As tobacco sales decline in the West due to ardent anti-smoking campaigns and flatten in Asia, cigarette companies are training their eyes on the continent of Africa because of its growing middle class and relaxed regulation on selling single cigarettes, which makes smoking both cheap and accessible.
While few people in Africa currently smoking, a growing segment of African men in several countries are taking up the unhealthy practice. The World Health Organization estimates that somewhere between 20 to 30-percent of African men in several countries smoke, and according to a 2011 study by the University of Michigan, the number of smokers in Africa “will rise from an average 16% to 22% by 2030, a massive increase given U.N. predictions that sub-Saharan Africa’s population will rise by half a billion, to 1.3 billion, by then.”
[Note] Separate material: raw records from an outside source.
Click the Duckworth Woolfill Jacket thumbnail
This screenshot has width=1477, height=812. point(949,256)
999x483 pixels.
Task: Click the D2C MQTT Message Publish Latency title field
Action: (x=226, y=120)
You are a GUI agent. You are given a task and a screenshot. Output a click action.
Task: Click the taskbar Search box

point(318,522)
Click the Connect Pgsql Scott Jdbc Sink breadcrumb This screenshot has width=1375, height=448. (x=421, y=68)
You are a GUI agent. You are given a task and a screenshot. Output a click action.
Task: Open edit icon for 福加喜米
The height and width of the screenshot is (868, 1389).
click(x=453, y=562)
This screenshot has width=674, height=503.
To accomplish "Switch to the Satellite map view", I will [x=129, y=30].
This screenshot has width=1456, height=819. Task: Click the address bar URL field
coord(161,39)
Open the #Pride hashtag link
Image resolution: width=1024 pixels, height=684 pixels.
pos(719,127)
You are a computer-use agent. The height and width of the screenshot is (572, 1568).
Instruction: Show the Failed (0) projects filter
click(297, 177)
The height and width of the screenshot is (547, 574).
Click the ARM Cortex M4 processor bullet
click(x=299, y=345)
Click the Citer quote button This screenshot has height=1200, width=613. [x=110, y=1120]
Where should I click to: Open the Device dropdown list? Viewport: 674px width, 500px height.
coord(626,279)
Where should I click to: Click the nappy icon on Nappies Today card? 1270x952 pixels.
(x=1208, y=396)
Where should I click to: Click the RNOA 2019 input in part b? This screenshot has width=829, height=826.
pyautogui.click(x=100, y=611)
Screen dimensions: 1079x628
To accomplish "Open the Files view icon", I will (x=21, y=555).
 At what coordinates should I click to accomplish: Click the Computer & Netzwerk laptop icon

Adam Belcher, an economist with the American Society, explains the tobacco industry’s newfound interest in the continent:
“Twenty years ago, the industry wasn’t interested in Africa because they were still seeing considerable growth in other markets. As they’ve been pushed out of America, Australia, Europe, they’re moving on to the next lowest-hanging fruit,” Blecher says. “With the resources that they have and the experience they have, they will be successful if nothing’s done.”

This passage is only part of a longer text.